What do all Americans, starting with George Washington, and especially pro-life advocates, have in common according to such media luminaries as NBC’s Brian Williams, MSNBC’s Chris Matthews and the always quotable Rosie O’Donnell? They all could be considered terrorists, a word the media have begun to deploy against anyone they find particularly contemptible.
Except—too often, alas—actual terrorists.
The ones in Iraq have been called “very powerful, very tenacious insurgents” by CBS’ Katie Couric and “patriots” by media mogul Ted Turner. To his credit, MSNBC’s Keith Olbermann seems unafraid to call terrorists by their rightful name. But they’re still not as a bad as Fox News, which he has branded “worse than Al Qaeda.”
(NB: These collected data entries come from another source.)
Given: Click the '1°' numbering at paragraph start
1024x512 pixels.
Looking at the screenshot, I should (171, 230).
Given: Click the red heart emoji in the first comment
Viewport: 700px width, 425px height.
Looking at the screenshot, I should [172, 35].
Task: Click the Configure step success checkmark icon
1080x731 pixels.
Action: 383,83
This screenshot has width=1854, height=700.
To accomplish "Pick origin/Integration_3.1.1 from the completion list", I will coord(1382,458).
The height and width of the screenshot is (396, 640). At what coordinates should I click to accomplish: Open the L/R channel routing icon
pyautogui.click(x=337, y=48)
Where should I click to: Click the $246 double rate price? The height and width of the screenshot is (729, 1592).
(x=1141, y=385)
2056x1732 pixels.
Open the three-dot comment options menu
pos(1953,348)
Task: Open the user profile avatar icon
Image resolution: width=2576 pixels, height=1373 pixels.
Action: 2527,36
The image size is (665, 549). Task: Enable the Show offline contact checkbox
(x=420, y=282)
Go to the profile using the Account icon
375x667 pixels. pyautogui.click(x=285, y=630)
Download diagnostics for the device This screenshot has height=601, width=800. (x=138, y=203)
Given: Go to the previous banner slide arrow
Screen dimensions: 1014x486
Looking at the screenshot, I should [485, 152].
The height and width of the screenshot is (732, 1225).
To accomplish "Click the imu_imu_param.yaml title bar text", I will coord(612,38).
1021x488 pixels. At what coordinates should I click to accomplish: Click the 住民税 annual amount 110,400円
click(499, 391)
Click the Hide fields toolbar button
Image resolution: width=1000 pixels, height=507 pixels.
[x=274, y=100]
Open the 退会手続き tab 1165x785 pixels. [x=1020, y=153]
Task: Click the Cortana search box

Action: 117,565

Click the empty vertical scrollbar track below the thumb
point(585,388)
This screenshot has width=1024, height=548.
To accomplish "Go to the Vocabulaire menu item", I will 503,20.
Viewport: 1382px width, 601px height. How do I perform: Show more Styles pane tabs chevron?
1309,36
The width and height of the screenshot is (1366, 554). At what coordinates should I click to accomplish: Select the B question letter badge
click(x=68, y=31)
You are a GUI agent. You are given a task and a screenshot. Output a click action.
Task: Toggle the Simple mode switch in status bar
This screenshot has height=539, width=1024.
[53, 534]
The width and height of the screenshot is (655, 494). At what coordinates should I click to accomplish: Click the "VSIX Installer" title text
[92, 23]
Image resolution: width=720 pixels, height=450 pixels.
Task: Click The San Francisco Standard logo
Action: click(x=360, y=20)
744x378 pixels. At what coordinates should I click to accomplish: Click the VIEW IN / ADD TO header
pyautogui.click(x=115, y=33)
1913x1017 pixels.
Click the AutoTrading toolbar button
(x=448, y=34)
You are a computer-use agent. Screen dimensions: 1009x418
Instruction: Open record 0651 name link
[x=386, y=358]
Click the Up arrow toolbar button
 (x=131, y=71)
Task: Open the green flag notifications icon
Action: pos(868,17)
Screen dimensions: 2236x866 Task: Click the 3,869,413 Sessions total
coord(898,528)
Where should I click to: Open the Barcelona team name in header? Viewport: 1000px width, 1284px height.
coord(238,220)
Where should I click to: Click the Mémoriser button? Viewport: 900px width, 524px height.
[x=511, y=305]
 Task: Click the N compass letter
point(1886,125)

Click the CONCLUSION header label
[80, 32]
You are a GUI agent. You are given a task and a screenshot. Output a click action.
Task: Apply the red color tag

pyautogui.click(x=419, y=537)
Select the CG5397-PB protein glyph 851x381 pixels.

Then there’s the Bush administration, which The View’s Joy Behar called “liars and murderers.” Speaking of the president, it was refreshing to hear this description of him a couple years back by a CBS reporter:
“....He’s a very, very wily character. Fascinating man in background. He is genuinely religious, genuinely humble, there are no fancy clothes, fancy cars… He is a very modest man and said to be absolutely incorruptible as well. He’s a fascinating character.”
Oh, wait. My fault. That was the reporter’s description of Iranian “President” Mahmoud Ahmadinejad. A man who denies the Holocaust and vows to “wipe Israel off the map” is undoubtedly “fascinating,” though more colorful adjectives spring more readily to my mind. But “absolutely incorruptible” is a bizarre way—an inaccurate way—to describe a man who can claim there are no homosexuals in Iran only because the government he leads kills those who speak up.
So what’s my point? Considered separately, any of these instances of overt anti-Americanism and feeble attempts at moral equivocation seems rather harmless. But taken together, they signal a trend of waning interest and what author Andrew McCarthy calls “willful blindness” by the media as to the root cause of so much violence and terrorism around the world.
Consider media coverage of last November’s Mumbai terrorist attacks, which left more than 170 dead. While the media were quick to link the group responsible, Lashkar-e-Taiba, to the territorial battle over the Kashmir valley, they were largely silent when it came to the group’s main objectives: to establish an Islamic state in South Asia and annihilate all “enemies of Islam,” including Hindus and Jews. The group’s professed anti-Semitism explains why the terrorists targeted the Chabad House Jewish Center, at which several people were slaughtered. The only terrorist to survive the attacks offered just one explanation for his role: “Islam is in danger,” he repeatedly told interrogators.
The media’s bewilderment about the motivations of Islamic violence was also evident in 2006 when Muslim student Mohammed Reza Taheri-azar rammed an SUV into a crowd at the University of North Carolina, injuring nine students. The Chapel Hill Herald, for instance, called his actions “inexplicable,” even though Taheri-azar had called 9-11 immediately after the crash, telling the operator that he had done it “to spread the will of Allah.”
And now there is evidence that the media’s ostrich-head-in-the-sand posture has been institutionalized. At the Associated Press, whose news is published by more than 1,700 newspapers and 5,000 T.V. and radio broadcasters, terrorist groups like Hamas and the Al Aqsa Martyrs’ Brigade are often referred to as “militias.” Acts of terrorism are regularly called “revenge bombings” or “revenge attacks.” In many cases the AP has changed words of American and Israeli officials from, for instance, “terrorists” to “militias.”